PROVIDED ENTRIES.
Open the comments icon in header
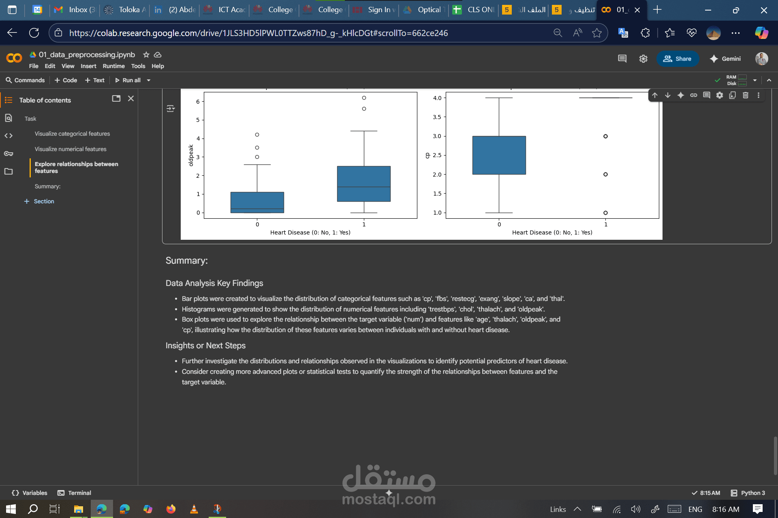This screenshot has width=778, height=518. point(622,59)
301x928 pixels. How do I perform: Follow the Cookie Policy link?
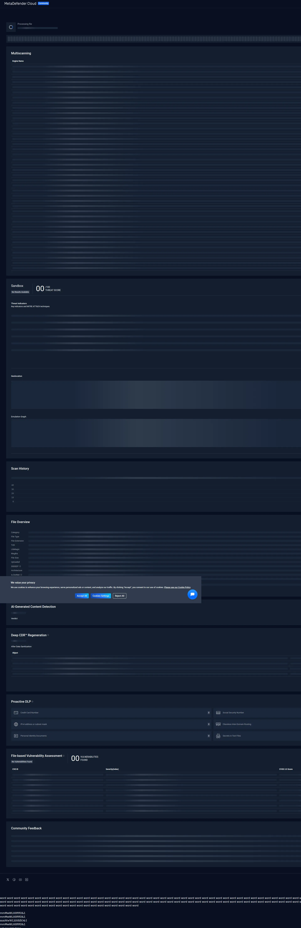(x=177, y=587)
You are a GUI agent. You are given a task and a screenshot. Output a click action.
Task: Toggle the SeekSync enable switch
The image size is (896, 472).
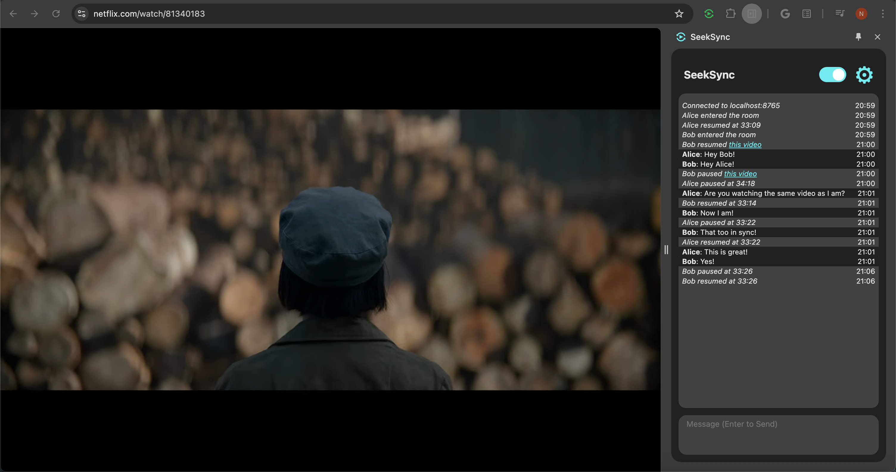[832, 75]
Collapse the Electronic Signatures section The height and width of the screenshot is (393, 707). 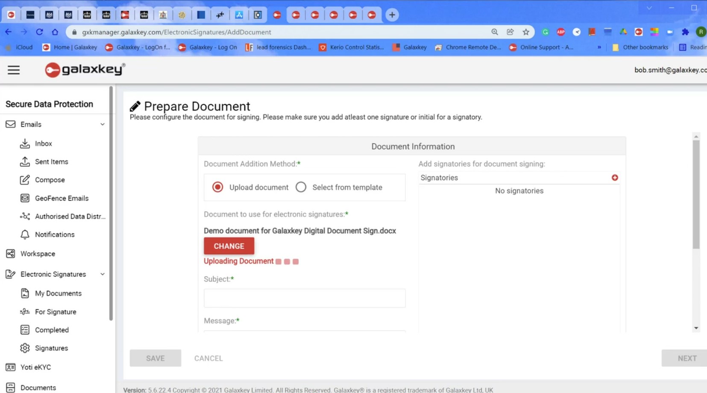tap(102, 274)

TASK DETAILS. Once the line containing "Task: Toggle the SeekSync enable switch" has been located, transcribe exactly and only every line from the first line of the entries through it, excluding pictures.

EXPECTED OUTPUT.
Open the comments icon in header
This screenshot has width=778, height=518. point(622,59)
301x928 pixels. How do I perform: Follow the Cookie Policy link?
(x=177, y=587)
You are a GUI agent. You are given a task and a screenshot. Output a click action.
Task: Toggle the SeekSync enable switch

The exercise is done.